##### Provided information #####

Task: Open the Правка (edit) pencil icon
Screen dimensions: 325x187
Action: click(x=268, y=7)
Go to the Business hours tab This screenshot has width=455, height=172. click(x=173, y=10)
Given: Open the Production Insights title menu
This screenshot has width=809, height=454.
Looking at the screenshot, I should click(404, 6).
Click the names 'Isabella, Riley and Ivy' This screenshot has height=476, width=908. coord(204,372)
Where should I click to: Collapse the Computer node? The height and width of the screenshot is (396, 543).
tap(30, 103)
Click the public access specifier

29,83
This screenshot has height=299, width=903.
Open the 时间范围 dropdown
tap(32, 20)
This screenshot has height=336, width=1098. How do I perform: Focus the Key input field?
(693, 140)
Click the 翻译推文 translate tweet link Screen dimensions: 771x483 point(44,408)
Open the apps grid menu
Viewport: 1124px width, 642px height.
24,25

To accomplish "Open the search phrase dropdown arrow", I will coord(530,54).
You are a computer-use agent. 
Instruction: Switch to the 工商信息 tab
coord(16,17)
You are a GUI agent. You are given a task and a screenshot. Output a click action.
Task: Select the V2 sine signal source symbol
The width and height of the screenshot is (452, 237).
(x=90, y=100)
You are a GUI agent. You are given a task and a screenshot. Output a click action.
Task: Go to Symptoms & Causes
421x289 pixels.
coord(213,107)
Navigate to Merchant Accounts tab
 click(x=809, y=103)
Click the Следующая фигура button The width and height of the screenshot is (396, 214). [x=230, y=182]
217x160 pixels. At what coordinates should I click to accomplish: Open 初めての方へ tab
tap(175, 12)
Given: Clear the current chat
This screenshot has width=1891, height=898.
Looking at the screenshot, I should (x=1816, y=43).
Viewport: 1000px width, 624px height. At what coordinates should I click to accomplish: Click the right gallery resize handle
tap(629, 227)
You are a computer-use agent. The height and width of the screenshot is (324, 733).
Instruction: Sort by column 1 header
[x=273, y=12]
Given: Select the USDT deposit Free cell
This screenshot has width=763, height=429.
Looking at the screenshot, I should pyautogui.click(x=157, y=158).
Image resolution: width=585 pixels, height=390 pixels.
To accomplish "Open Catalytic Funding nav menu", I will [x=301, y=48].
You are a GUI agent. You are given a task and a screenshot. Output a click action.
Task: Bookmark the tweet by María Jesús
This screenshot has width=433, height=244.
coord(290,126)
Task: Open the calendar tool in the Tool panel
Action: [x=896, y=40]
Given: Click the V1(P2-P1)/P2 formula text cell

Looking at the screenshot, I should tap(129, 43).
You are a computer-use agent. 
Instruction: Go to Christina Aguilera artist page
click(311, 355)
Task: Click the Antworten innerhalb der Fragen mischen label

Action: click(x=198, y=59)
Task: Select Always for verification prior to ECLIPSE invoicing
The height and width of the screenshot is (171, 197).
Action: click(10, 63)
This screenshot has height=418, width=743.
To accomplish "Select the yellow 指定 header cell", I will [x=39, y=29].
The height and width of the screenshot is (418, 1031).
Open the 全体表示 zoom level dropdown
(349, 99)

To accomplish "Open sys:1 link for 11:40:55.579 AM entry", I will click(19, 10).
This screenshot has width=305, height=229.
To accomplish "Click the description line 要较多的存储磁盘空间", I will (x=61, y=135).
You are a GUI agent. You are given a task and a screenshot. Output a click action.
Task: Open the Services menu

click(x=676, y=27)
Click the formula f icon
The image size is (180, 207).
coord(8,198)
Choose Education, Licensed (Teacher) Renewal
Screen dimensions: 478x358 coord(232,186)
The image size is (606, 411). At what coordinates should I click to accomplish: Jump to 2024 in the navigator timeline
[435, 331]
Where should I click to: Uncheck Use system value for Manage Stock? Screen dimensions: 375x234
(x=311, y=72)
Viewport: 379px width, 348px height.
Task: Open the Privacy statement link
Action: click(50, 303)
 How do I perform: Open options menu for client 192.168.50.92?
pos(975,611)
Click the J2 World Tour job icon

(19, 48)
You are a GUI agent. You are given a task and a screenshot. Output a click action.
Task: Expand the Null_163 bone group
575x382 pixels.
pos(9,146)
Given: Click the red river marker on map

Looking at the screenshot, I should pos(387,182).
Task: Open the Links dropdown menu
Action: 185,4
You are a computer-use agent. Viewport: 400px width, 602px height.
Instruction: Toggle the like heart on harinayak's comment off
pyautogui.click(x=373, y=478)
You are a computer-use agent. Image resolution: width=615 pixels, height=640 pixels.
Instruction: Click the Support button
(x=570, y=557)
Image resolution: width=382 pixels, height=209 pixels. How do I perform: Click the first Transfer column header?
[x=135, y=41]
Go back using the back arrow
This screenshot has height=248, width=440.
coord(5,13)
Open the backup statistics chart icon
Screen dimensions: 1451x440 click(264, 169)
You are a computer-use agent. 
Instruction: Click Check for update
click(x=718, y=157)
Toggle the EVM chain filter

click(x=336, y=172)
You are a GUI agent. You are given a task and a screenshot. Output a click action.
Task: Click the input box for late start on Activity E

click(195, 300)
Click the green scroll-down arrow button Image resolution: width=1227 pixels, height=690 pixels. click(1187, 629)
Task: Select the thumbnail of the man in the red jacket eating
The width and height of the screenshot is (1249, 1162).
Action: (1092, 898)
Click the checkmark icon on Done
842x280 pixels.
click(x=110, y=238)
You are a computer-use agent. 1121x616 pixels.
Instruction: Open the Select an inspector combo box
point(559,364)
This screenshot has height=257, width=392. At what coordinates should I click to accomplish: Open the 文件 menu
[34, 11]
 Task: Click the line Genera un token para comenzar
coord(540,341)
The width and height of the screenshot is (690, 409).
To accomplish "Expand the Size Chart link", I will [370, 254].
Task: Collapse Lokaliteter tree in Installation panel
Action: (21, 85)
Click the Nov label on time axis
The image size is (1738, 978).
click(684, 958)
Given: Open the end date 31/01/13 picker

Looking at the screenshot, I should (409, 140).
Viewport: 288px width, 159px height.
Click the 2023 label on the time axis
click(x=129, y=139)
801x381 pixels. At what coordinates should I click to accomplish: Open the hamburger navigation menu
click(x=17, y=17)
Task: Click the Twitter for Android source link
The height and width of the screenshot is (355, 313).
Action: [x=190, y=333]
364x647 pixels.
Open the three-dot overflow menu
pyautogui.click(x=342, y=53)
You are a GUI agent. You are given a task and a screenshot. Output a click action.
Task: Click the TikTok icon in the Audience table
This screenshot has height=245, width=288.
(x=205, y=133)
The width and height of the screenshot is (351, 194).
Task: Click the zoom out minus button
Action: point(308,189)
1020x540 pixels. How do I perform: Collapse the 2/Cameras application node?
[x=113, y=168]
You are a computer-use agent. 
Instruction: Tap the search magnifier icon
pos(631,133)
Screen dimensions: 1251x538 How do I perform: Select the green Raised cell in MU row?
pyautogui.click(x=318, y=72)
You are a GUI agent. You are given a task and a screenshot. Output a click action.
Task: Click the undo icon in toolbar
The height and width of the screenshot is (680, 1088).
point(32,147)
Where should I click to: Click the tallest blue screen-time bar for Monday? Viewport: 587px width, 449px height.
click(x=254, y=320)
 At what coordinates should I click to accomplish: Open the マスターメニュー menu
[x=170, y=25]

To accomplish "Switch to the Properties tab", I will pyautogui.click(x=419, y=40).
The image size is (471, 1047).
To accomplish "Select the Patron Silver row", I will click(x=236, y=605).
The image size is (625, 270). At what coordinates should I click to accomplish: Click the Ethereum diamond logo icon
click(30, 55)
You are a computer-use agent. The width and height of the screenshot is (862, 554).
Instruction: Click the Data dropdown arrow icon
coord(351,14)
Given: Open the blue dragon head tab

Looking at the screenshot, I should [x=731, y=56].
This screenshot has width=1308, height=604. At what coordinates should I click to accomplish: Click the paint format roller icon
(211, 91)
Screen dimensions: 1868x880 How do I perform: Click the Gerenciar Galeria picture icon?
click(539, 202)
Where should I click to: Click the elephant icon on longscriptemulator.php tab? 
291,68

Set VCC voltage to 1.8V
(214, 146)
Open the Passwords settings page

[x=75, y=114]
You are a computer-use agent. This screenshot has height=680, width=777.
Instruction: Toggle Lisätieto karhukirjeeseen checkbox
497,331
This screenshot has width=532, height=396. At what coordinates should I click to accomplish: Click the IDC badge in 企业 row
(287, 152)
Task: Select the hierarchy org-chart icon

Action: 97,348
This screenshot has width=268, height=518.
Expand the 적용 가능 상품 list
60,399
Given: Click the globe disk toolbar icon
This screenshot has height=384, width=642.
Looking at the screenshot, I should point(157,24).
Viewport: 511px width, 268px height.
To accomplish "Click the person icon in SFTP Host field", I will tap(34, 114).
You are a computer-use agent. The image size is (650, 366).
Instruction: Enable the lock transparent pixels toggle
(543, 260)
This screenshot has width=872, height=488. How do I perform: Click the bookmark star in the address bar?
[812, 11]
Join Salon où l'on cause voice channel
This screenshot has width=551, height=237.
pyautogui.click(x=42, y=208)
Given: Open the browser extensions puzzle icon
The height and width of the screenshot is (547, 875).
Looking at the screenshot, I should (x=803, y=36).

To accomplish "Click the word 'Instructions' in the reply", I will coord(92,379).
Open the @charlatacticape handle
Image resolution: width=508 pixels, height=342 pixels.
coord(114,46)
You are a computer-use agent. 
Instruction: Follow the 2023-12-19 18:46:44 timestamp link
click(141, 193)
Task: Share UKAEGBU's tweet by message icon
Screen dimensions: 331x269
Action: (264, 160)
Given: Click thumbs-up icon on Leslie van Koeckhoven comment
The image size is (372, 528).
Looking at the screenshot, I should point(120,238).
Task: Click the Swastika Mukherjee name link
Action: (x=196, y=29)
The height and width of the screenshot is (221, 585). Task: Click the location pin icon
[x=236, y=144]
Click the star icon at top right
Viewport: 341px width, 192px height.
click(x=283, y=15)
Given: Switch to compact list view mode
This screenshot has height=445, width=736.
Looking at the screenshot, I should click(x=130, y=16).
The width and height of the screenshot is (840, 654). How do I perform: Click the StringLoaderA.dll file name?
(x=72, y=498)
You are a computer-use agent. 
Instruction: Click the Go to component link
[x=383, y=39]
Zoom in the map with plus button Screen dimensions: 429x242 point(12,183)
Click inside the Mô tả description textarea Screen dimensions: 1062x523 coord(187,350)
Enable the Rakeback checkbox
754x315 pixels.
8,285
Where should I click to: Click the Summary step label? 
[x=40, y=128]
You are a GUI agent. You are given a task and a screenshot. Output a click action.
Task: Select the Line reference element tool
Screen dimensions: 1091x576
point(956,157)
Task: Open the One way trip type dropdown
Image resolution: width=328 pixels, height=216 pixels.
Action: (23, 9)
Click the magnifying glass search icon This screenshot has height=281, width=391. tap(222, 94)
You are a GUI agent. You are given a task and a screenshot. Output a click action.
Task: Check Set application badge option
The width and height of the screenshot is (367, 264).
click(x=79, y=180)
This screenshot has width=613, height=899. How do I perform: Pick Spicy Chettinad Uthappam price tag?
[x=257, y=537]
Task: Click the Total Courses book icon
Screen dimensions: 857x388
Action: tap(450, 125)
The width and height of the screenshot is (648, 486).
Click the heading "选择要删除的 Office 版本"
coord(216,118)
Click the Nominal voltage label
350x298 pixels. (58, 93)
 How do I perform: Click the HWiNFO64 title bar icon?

#####

=== Requirement ===
Using the data above, tally the lines that contain the string "tweet" and state only the result.

=== The completed task ===
3